◆ Reading passage
____

Container sequences
- list, tuple and collections.deque() can hold items of different type
- hold references to objects they contain

Flat sequences
- str, bytes, bytearray, memoryview, and array.array hold items of one type
- physically store value of each item in own memory space

Immutabe
- Tuple, string, bytes

Mutable
- list, collections.deque, bytearray, memoryview, and array.array

![image](images/sequences.png)

# List Comprehensions
The purpose of list comprehensions (vs for loops) is explicit: To build lists

In [7]:
# Cartesian Products
colors = ['black', 'white']
sizes = ['S', 'M', 'L']

tshirts_color_first = [(color, size) for color in colors for size in sizes]
print(tshirts_color_first)

____

◆ Work required
Please explain in one to three sentences what the Python sequences notes above say sets list comprehensions apart from for loops.

◆ Information shown
____

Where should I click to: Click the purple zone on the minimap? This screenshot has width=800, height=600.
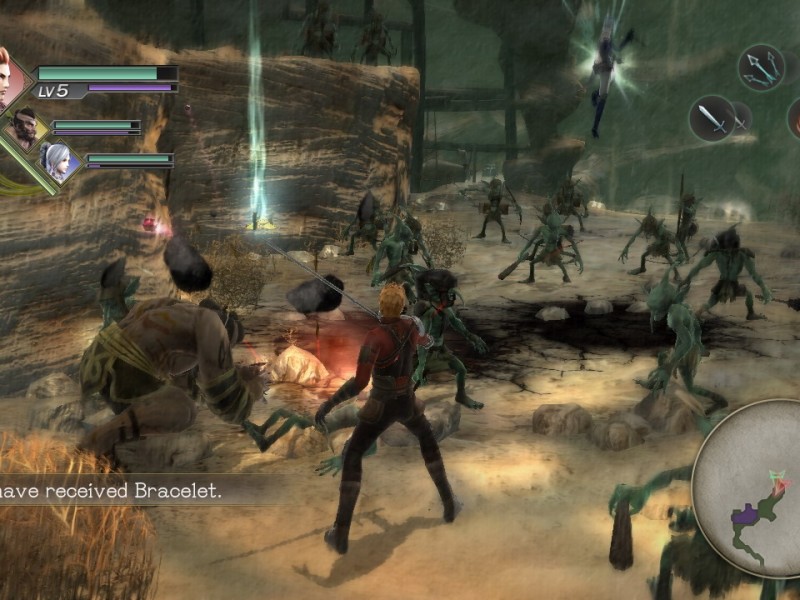tap(747, 515)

____

◆ Exercise answer
The notes say that, compared with for loops, list comprehensions have an explicit purpose: they are for building lists.